== Segment start ==
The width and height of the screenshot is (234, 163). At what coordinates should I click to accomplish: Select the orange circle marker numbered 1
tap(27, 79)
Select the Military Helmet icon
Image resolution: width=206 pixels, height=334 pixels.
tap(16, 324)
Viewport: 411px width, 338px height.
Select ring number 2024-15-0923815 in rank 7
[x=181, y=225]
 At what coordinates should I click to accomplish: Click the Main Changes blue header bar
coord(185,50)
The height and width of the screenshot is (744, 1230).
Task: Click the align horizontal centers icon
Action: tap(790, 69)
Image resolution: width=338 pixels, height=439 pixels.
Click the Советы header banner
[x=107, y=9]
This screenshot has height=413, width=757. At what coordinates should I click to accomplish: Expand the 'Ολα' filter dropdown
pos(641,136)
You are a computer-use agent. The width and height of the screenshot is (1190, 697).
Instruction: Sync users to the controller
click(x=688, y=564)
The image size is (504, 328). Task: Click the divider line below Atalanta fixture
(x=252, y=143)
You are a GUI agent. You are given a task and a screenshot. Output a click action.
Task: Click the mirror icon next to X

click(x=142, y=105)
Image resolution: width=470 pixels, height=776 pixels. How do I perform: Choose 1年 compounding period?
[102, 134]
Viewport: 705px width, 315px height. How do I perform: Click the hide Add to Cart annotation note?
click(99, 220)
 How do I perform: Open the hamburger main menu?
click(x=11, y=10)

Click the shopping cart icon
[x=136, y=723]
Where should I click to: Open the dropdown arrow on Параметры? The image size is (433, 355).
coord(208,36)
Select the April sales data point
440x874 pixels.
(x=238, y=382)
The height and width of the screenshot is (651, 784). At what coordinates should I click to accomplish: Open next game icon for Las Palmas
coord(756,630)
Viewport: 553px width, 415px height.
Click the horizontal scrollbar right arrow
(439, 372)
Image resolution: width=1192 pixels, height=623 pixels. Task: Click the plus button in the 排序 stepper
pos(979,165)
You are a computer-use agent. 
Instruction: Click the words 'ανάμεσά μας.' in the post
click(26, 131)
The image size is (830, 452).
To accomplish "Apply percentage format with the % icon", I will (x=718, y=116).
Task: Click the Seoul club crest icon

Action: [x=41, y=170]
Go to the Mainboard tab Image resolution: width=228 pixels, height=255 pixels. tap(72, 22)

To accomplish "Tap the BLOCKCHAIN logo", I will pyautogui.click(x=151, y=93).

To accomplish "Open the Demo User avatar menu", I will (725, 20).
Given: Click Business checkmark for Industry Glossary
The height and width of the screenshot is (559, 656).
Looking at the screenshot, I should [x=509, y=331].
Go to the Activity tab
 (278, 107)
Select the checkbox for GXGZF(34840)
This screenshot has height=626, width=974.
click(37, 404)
== Segment end ==
Each record above should be set down again in its exact wording.

The width and height of the screenshot is (234, 163). At what coordinates should I click to accomplish: Select the orange circle marker numbered 1
tap(27, 79)
Select the Military Helmet icon
Image resolution: width=206 pixels, height=334 pixels.
tap(16, 324)
Viewport: 411px width, 338px height.
Select ring number 2024-15-0923815 in rank 7
[x=181, y=225]
 At what coordinates should I click to accomplish: Click the Main Changes blue header bar
coord(185,50)
The height and width of the screenshot is (744, 1230).
Task: Click the align horizontal centers icon
Action: tap(790, 69)
Image resolution: width=338 pixels, height=439 pixels.
Click the Советы header banner
[x=107, y=9]
This screenshot has height=413, width=757. At what coordinates should I click to accomplish: Expand the 'Ολα' filter dropdown
pos(641,136)
You are a computer-use agent. The width and height of the screenshot is (1190, 697).
Instruction: Sync users to the controller
click(x=688, y=564)
The image size is (504, 328). Task: Click the divider line below Atalanta fixture
(x=252, y=143)
You are a GUI agent. You are given a task and a screenshot. Output a click action.
Task: Click the mirror icon next to X

click(x=142, y=105)
Image resolution: width=470 pixels, height=776 pixels. How do I perform: Choose 1年 compounding period?
[102, 134]
Viewport: 705px width, 315px height. How do I perform: Click the hide Add to Cart annotation note?
click(99, 220)
 How do I perform: Open the hamburger main menu?
click(x=11, y=10)

Click the shopping cart icon
[x=136, y=723]
Where should I click to: Open the dropdown arrow on Параметры? The image size is (433, 355).
coord(208,36)
Select the April sales data point
440x874 pixels.
(x=238, y=382)
The height and width of the screenshot is (651, 784). At what coordinates should I click to accomplish: Open next game icon for Las Palmas
coord(756,630)
Viewport: 553px width, 415px height.
Click the horizontal scrollbar right arrow
(439, 372)
Image resolution: width=1192 pixels, height=623 pixels. Task: Click the plus button in the 排序 stepper
pos(979,165)
You are a computer-use agent. 
Instruction: Click the words 'ανάμεσά μας.' in the post
click(26, 131)
The image size is (830, 452).
To accomplish "Apply percentage format with the % icon", I will (x=718, y=116).
Task: Click the Seoul club crest icon

Action: [x=41, y=170]
Go to the Mainboard tab Image resolution: width=228 pixels, height=255 pixels. tap(72, 22)

To accomplish "Tap the BLOCKCHAIN logo", I will pyautogui.click(x=151, y=93).

To accomplish "Open the Demo User avatar menu", I will (725, 20).
Given: Click Business checkmark for Industry Glossary
The height and width of the screenshot is (559, 656).
Looking at the screenshot, I should [x=509, y=331].
Go to the Activity tab
 (278, 107)
Select the checkbox for GXGZF(34840)
This screenshot has height=626, width=974.
click(37, 404)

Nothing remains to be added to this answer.